The key to remembering the Savior in our daily lives, he says, is in having the Holy Ghost to be with us. The Holy Ghost will help us to remember times throughout our lives that God helped us. We must then strive to be worthy of the Holy Ghost’s presence.

Elder Eyring then challenges us to pray for help in seeing God’s hand in our daily lives and then “preserve that memory” for us and for future generations.

I know that this is definitely a good thing to do. Just yesterday, as I was writing in my journal about my scripture study, I realized that focusing on Christ means focusing on his teachings. For some reason I got the idea that focusing on Christ meant thinking about his person, his appearance, his personality, and his opinions. After all, if I were going to “focus” on someone I know, that is what I would focus on.

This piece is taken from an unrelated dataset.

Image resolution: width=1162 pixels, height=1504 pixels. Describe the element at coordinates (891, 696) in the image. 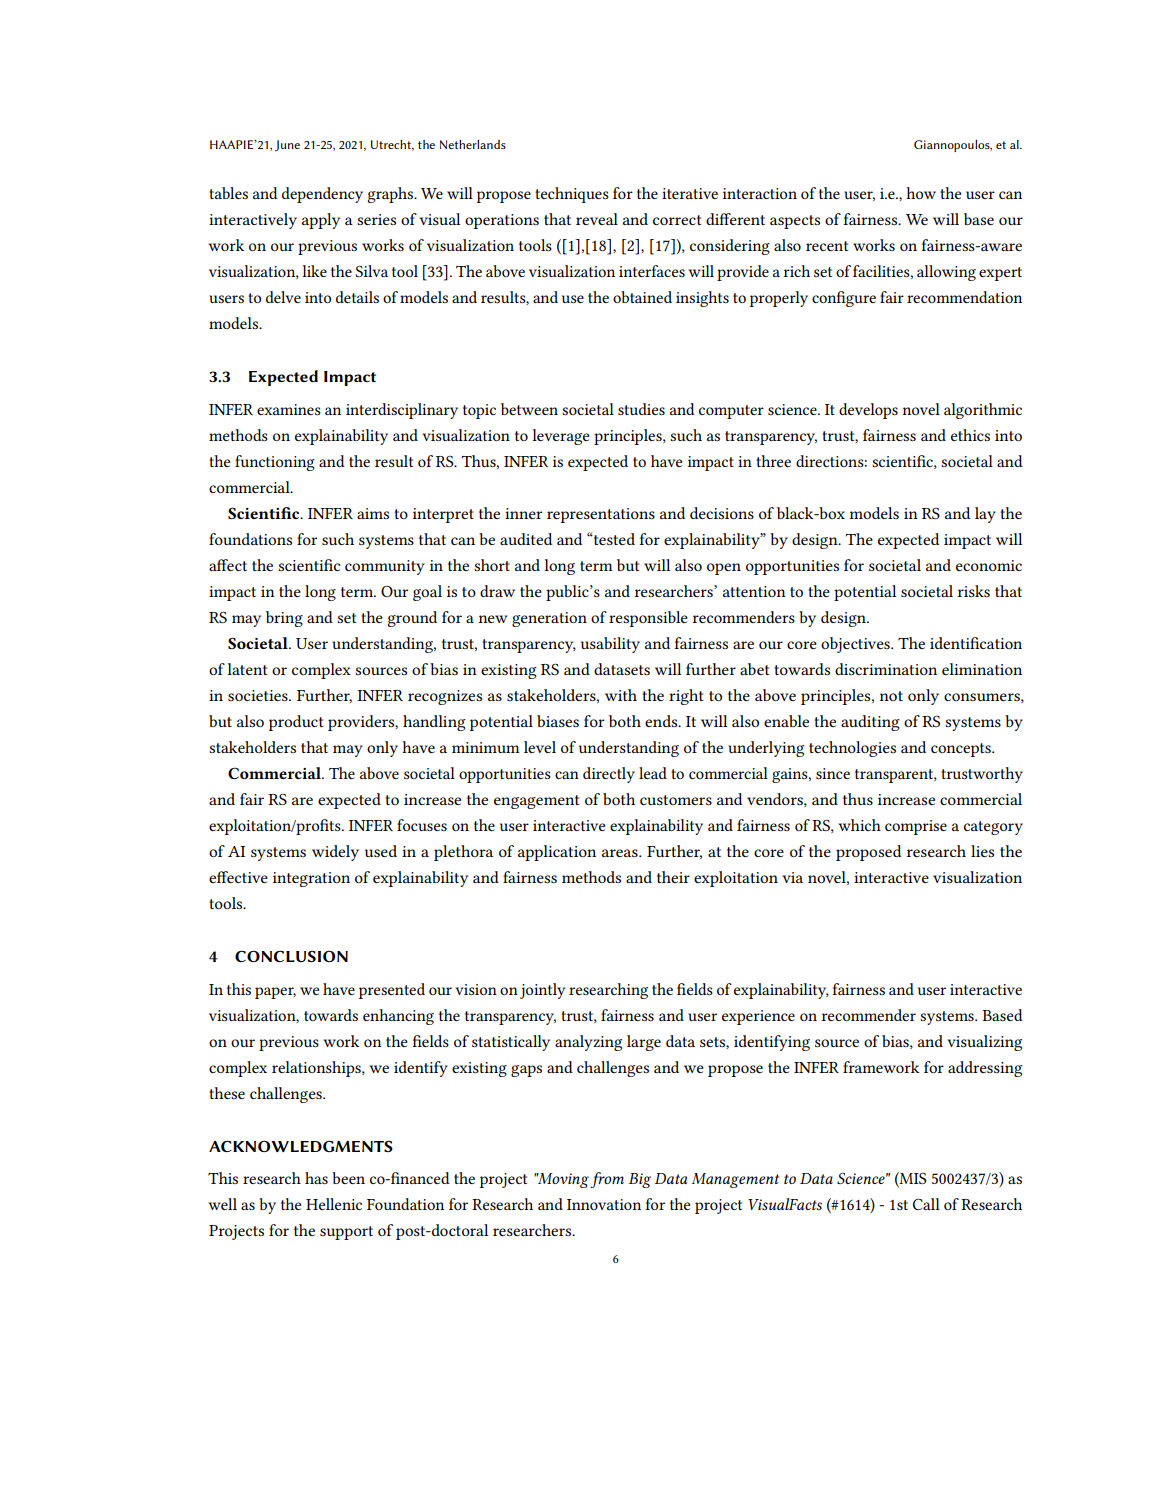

However, we don’t really know those things about Christ. What we do know is what he taught, and that is what is most important. When we learn Christ’s teachings, then we learn about who he is and we learn to love him. When we focus on Christ, it means we seek to learn and exemplify all that he taught. What a great insight, and I would not have gained it had I not taken the time to write down my scripture study experience.

What has God done for you lately that you maybe haven’t noticed up until now? And/or, do you have any good ideas on ways to preserve that experience for future remembering?